This analyst says China's smallest cities will play a crucial role in the outlook for commodities

China Photos/Getty Images

China’s hot east coast property market continued to cool in December, according to data released by China’s statistics bureau on Wednesday.

As this chart from the Commonwealth Bank shows, the slowdown in property price growth has been both sudden and sharp — particularly in the nation’s largest tier-one cities — as tighter restrictions on home purchases in many larger centres started to bite.

Prices in both tier-one and tier two cities prices declined in December, falling by 0.15% and 0.1% respectively, a far cry from the 2% plus monthly gains seen just a few months earlier.

And while they continued to grow in smaller cities — classified as tier-three and below — there’s now signs that those markets too are now starting to cool.

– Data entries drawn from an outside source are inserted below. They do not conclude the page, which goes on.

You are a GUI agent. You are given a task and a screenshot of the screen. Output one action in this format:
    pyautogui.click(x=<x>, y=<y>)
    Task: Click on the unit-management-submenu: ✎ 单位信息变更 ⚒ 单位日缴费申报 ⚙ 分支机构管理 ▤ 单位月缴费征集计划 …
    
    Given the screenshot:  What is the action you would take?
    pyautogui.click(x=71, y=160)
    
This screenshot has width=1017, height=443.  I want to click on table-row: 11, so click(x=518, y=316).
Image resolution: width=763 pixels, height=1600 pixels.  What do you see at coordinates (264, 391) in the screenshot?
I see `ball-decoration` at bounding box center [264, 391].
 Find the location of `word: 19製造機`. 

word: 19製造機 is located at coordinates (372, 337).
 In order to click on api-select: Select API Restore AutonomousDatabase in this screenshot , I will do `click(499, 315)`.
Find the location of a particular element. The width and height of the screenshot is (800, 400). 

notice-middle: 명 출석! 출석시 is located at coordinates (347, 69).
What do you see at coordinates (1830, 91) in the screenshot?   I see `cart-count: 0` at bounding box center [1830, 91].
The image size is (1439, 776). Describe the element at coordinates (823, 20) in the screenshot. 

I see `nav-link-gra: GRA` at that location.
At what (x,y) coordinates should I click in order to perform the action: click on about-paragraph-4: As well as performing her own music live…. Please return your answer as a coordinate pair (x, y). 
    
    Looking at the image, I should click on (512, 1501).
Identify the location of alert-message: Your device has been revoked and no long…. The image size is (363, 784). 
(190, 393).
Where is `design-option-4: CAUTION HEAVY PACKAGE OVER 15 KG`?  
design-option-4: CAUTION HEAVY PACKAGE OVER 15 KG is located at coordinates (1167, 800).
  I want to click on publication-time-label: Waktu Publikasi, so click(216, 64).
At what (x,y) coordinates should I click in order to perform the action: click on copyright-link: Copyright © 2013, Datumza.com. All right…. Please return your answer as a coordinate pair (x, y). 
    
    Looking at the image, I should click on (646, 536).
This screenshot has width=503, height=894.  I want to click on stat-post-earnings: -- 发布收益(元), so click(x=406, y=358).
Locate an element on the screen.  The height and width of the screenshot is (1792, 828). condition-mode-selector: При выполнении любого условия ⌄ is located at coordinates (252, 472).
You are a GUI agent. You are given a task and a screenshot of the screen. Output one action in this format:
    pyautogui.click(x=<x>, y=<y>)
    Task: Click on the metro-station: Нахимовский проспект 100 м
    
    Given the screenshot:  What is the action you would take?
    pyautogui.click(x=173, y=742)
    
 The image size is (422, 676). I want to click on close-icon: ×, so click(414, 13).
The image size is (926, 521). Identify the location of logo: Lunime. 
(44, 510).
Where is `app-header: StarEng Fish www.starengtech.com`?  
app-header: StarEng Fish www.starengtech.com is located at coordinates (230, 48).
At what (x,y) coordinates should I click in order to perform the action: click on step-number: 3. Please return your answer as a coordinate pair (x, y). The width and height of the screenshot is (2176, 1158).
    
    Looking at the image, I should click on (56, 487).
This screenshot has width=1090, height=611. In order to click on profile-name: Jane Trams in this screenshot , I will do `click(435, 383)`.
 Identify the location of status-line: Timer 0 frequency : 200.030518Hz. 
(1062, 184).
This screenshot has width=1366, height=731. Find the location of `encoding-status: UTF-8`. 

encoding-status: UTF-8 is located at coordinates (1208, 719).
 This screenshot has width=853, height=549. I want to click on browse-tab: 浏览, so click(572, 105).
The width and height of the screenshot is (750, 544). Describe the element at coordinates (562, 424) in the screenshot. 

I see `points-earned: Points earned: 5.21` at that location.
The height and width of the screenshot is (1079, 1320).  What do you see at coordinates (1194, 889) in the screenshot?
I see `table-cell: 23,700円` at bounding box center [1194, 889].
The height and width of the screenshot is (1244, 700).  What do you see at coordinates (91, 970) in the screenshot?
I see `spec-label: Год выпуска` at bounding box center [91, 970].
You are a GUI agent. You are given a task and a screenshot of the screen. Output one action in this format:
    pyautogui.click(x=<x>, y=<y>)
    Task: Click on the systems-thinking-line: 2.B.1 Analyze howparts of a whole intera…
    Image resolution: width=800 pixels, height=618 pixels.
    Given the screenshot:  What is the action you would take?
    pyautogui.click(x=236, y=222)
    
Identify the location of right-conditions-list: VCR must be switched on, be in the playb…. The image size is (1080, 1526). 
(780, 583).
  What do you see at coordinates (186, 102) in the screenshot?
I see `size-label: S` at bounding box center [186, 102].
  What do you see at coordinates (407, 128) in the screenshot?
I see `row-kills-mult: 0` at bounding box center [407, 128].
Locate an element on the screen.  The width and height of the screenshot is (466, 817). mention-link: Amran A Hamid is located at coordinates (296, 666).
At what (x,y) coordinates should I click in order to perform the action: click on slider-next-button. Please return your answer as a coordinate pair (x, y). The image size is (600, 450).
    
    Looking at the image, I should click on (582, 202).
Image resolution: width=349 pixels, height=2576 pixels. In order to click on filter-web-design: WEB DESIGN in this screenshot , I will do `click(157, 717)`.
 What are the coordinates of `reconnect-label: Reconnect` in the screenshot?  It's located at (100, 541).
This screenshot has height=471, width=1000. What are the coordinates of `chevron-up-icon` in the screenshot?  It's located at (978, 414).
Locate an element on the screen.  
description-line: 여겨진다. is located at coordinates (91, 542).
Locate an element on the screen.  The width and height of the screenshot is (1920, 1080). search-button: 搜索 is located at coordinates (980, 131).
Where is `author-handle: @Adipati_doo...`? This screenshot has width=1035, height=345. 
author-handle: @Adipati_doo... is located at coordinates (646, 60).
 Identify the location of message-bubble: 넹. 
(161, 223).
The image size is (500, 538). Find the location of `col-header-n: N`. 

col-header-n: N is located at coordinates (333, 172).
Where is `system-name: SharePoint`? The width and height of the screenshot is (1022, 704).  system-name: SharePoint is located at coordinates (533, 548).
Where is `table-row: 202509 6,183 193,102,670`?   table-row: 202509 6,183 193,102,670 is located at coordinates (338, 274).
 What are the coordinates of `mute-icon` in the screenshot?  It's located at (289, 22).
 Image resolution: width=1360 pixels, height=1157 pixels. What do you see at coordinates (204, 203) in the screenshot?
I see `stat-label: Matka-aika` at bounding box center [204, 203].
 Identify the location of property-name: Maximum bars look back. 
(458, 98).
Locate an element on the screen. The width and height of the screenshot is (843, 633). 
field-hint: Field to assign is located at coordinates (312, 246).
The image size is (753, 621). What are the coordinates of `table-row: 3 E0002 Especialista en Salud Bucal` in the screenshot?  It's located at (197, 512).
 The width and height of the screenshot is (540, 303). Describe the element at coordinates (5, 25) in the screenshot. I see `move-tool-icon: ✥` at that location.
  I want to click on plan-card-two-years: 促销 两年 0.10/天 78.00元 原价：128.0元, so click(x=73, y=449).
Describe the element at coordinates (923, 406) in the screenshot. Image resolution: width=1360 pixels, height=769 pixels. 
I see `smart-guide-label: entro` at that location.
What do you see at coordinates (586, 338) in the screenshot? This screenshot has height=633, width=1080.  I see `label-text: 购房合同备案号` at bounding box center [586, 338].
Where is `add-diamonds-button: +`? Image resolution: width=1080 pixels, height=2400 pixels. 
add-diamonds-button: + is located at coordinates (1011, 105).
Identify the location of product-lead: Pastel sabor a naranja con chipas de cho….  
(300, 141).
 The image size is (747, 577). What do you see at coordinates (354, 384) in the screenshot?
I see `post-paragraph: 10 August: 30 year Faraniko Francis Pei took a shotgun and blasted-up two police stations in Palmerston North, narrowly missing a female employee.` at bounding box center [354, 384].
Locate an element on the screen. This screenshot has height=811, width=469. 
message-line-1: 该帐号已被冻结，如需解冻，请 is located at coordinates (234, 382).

It’s that development, says Vivek Dhar, a mining and energy analyst at the Commonwealth Bank, that markets should be watching when it comes to the outlook for commodity demand in China.

“Price growth in tier 3 or smaller cities though is most relevant for China’s commodity demand,” Dhar says, noting that tier 3 and below cities accounted for around 80-90% of total new property construction following China’s stimulus in 2008 and 2009.

Given the price declines reported in larger centres in recent months, and the fact that price movements in smaller cities tend to lag those in the nation’s largest cities, he says that a “risk to commodity consumption is if these policies end up aggressively slowing price growth in tier 3 cities and below”.

“We could see Chinese commodity demand slow later this year, helping push commodity prices lower in 2017,” he says.

China will report Q4 GDP, along with industrial output, retail sales and urban fixed asset investment figures for December, on Friday, January 20.